**Document text:**
════════════════

Vision of womanhood

Photo courtesy of Laura Seaton on Unsplash.com

If I ever wanted to be someone else, it was when I was twelve.

My mother must have cut my poker-straight hair for my school picture that year. It’s uh, how should I describe it, a bit uneven. Not just the bangs but all over. My face was bare of makeup, of course. I’m wearing this cheap nylon button-down sweater the same color as my hair. The photo could be titled Monochromatic with butchered hair.

Who I wanted to be that year was a Breck girl.

Edward Breck joined his father’s firm in 1929. Up to that time, the Breck Company sold tonics and creams. Edward developed a golden shampoo and soon hired commercial artist Charles Sheldon to create an image of the ideal girl-next-door woman.  Who naturally used Breck Shampoo to give her a gorgeous mane of hair.

Since the shampoo came in versions of dry, oily, and normal, the ad copy read, “One of them is all you need to be a Breck girl.”

The drawings were pastels in a soft focus. The girls/women looked angelic with halos of light and color surrounding them. The ads usually appeared on the back covers of women’s magazines. Originally, the women were average people, some of whom worked in the company’s offices.

════════════════

**What is being asked:**
Copy the essay's lines from "Who I wanted" to "the company’s offices.", swapping "Breck girl" for "Breck woman" at every occurrence.

════════════════

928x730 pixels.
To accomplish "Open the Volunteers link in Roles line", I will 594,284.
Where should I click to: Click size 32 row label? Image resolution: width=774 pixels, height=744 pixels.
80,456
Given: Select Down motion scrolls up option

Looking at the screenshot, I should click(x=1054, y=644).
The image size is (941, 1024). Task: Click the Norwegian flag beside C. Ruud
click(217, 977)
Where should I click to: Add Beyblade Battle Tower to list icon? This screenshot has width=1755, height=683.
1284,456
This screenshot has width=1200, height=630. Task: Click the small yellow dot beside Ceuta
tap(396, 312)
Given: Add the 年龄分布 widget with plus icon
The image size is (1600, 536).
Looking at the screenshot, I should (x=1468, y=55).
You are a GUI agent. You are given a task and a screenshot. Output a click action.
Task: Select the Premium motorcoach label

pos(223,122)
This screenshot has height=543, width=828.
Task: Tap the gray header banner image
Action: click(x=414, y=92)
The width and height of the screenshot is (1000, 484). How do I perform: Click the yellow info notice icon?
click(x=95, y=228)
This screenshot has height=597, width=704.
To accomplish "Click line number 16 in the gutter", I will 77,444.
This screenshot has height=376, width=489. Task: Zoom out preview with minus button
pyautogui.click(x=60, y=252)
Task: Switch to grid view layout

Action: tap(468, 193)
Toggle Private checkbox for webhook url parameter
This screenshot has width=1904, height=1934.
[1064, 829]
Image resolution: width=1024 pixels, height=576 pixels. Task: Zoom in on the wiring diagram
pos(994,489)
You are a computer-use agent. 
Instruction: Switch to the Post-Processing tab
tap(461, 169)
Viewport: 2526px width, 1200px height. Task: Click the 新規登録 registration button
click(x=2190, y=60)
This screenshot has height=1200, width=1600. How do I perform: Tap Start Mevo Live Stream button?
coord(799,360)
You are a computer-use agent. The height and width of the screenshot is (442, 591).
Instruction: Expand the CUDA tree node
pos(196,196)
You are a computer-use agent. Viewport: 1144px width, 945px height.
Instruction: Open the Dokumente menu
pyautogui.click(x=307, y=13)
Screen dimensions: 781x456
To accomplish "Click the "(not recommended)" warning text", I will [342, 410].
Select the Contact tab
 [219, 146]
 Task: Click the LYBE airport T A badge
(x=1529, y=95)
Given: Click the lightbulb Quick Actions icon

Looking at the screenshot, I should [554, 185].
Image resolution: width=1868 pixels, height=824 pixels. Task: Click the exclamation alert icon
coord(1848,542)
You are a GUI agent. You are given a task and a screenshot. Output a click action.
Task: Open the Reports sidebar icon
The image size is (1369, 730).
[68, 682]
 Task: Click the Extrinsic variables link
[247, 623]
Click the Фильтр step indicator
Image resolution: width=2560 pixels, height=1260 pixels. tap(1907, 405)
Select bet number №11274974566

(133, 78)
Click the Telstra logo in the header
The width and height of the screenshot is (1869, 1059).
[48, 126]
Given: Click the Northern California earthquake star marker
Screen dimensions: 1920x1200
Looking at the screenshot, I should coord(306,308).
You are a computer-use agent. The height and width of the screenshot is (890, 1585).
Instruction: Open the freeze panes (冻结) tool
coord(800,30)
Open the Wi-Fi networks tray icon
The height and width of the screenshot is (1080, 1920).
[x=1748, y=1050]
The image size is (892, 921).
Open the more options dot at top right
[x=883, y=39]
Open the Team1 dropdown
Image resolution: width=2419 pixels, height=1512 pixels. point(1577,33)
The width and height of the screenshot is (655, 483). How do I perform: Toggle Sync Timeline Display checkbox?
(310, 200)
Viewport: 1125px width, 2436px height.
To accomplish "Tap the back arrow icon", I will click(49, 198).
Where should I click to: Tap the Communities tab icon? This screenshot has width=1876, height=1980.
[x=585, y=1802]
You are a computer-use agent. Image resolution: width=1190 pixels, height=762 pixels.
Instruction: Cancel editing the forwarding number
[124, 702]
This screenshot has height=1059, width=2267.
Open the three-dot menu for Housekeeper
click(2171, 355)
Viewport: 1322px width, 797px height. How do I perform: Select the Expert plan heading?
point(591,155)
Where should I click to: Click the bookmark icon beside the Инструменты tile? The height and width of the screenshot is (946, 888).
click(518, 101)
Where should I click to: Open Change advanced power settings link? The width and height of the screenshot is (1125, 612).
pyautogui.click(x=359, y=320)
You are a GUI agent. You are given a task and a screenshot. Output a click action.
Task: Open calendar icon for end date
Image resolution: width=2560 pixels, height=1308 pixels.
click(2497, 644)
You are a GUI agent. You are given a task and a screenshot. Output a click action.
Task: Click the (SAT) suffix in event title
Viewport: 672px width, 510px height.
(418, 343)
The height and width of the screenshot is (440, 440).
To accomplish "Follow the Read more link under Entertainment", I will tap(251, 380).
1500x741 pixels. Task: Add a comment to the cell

════════════════

**Exercise solution:**
Who I wanted to be that year was a Breck woman.

Edward Breck joined his father’s firm in 1929. Up to that time, the Breck Company sold tonics and creams. Edward developed a golden shampoo and soon hired commercial artist Charles Sheldon to create an image of the ideal girl-next-door woman.  Who naturally used Breck Shampoo to give her a gorgeous mane of hair.

Since the shampoo came in versions of dry, oily, and normal, the ad copy read, “One of them is all you need to be a Breck woman.”

The drawings were pastels in a soft focus. The girls/women looked angelic with halos of light and color surrounding them. The ads usually appeared on the back covers of women’s magazines. Originally, the women were average people, some of whom worked in the company’s offices.